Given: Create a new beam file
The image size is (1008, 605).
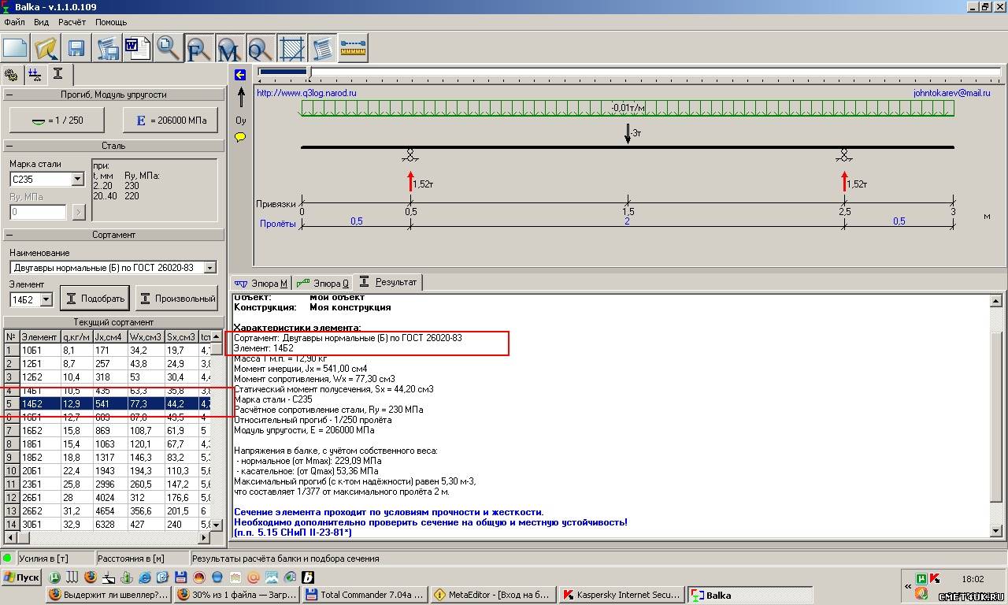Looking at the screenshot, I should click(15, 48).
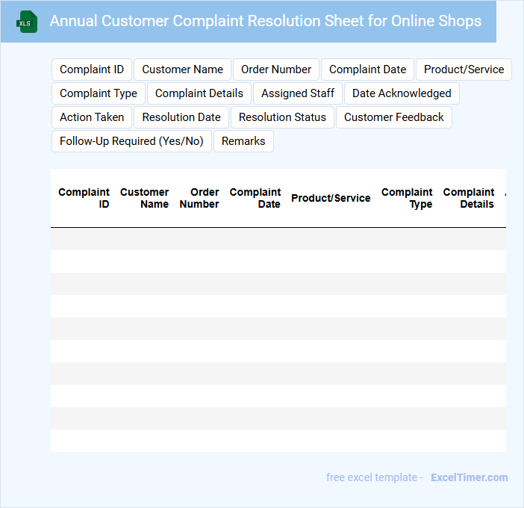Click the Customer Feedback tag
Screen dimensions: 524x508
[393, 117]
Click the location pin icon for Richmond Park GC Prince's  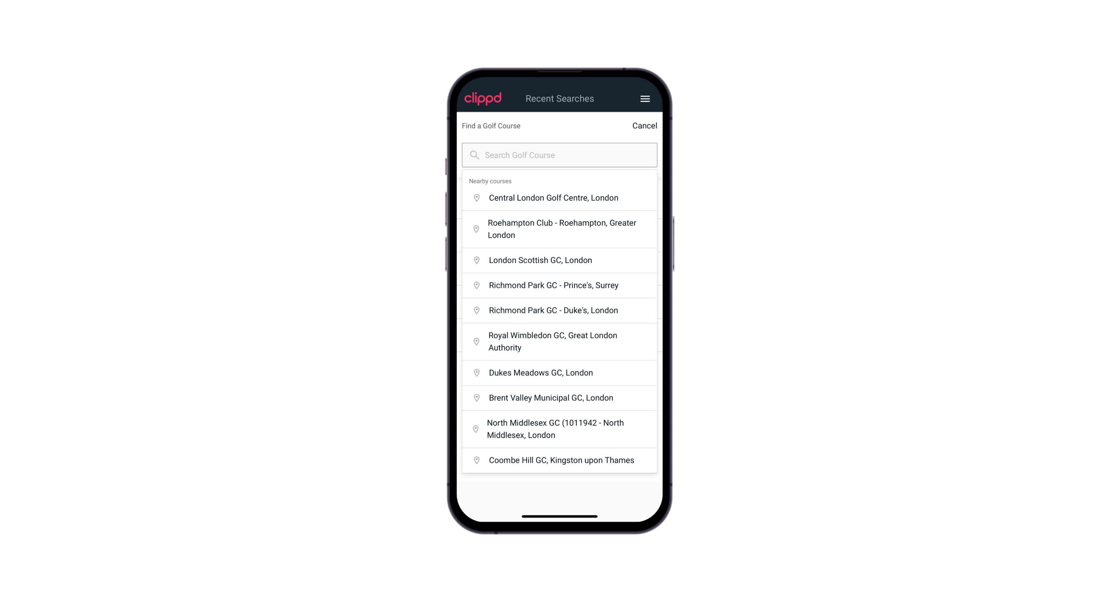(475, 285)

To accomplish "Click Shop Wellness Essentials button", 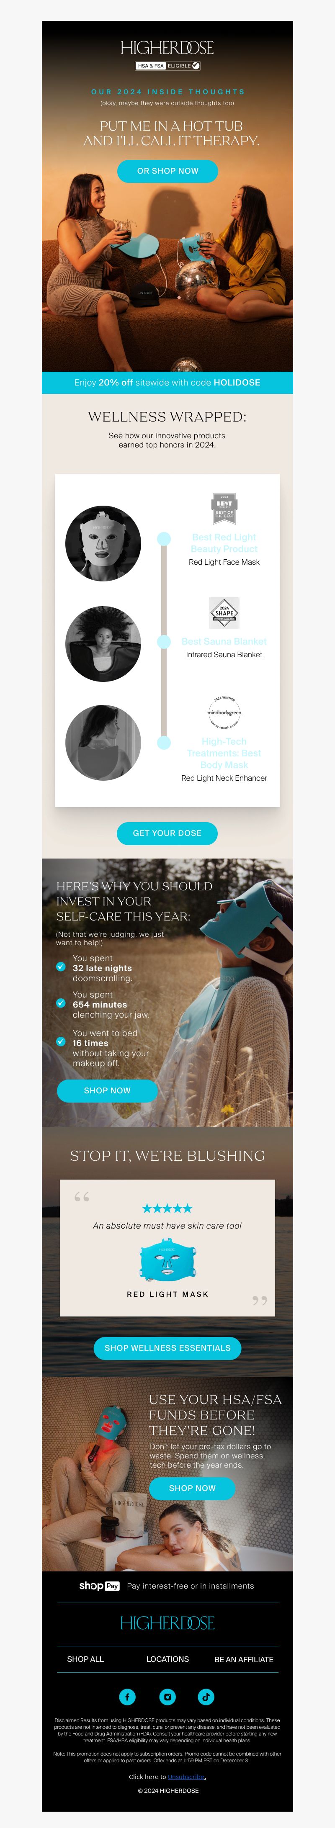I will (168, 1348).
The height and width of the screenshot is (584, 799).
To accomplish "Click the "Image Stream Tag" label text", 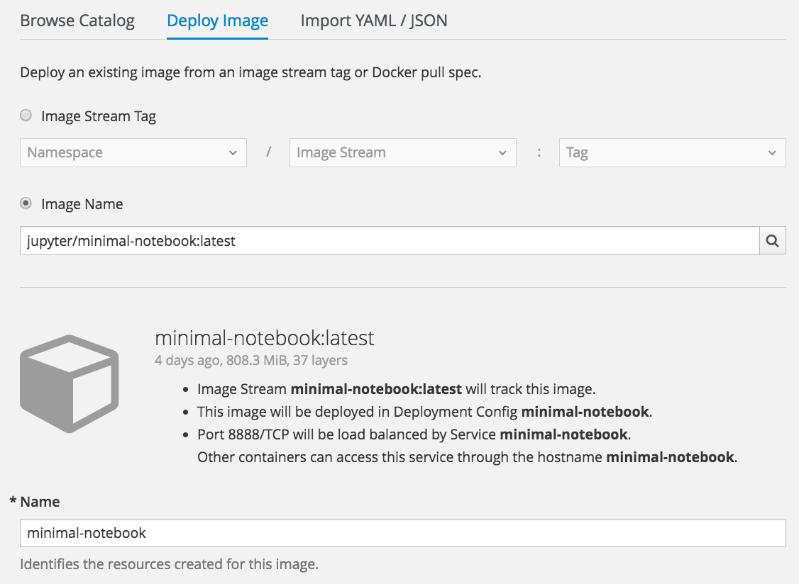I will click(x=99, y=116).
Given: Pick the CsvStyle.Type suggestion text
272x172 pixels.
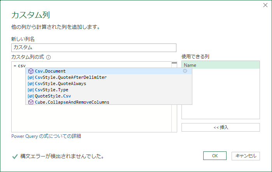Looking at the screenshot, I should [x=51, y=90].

**DIRECTIONS FOR THIS TASK:** Find every line in the records above that holds the word "Given", and copy each one.

**OUTPUT BELOW:**
Given: Create a new beam file
Given: Pick the CsvStyle.Type suggestion text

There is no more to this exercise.